*Exercise aim*.
Beginning with the line that contains "359x195 pixels.", print each line to the end of the data exactly. Omit the pictures.

*Supplied records*.
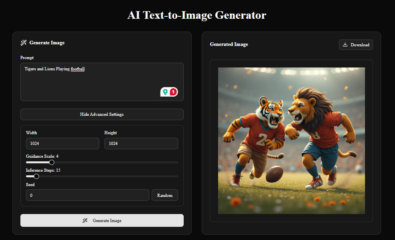Click Random to generate a new seed
Viewport: 395px width, 240px height.
[x=164, y=195]
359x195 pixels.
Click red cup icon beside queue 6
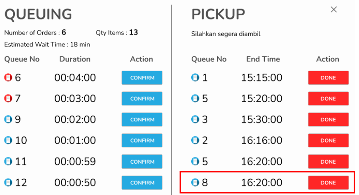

*Response to this exercise*.
359x195 pixels.
Click red cup icon beside queue 6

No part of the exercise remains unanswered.